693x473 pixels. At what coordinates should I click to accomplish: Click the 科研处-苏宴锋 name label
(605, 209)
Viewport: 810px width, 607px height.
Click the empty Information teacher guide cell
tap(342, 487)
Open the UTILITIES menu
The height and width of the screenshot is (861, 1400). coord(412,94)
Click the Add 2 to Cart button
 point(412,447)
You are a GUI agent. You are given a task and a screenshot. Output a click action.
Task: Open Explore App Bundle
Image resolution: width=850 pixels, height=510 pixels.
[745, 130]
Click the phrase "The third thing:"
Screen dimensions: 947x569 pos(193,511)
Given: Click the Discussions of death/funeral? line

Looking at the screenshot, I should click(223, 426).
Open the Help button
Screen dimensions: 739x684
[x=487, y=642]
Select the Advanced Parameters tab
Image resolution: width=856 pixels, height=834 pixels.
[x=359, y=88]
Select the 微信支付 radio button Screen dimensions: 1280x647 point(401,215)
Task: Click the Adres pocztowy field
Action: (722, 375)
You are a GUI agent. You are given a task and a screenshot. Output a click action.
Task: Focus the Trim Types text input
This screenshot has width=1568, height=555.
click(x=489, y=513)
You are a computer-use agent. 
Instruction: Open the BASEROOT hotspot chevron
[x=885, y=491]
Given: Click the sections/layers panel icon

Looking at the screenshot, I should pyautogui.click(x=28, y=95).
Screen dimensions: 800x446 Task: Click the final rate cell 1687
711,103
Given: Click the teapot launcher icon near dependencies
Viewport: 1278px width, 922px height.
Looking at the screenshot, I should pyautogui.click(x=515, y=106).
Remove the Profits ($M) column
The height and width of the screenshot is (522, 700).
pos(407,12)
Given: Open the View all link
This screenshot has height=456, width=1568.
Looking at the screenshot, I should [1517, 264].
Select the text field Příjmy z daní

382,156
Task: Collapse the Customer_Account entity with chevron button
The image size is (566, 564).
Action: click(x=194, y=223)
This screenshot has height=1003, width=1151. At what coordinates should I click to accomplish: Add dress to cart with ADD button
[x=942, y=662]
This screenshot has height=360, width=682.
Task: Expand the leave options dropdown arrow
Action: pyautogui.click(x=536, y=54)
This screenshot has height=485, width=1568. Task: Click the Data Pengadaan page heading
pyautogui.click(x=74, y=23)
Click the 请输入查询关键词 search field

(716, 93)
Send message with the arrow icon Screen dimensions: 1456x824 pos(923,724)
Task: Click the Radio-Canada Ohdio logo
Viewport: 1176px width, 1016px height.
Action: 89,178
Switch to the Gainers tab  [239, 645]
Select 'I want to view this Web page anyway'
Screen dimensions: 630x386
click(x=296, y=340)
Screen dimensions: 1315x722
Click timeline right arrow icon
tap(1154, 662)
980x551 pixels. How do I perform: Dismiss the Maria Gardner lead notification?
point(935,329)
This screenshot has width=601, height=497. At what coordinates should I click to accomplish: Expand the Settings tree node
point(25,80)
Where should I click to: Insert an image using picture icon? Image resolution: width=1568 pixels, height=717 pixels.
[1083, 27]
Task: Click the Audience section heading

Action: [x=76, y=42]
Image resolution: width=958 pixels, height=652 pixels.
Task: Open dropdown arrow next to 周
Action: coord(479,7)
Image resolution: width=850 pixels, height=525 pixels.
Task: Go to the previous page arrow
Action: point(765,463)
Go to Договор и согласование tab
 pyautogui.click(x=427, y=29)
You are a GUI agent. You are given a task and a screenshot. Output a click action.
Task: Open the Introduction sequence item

----

What is required
Return only the lines between the one holding "Image resolution: width=856" and the one holding "Task: Focus the Trim Types text input", inclusive, exactly as they appear above.

Answer space
Image resolution: width=856 pixels, height=834 pixels.
[x=359, y=88]
Select the 微信支付 radio button Screen dimensions: 1280x647 point(401,215)
Task: Click the Adres pocztowy field
Action: (722, 375)
You are a GUI agent. You are given a task and a screenshot. Output a click action.
Task: Focus the Trim Types text input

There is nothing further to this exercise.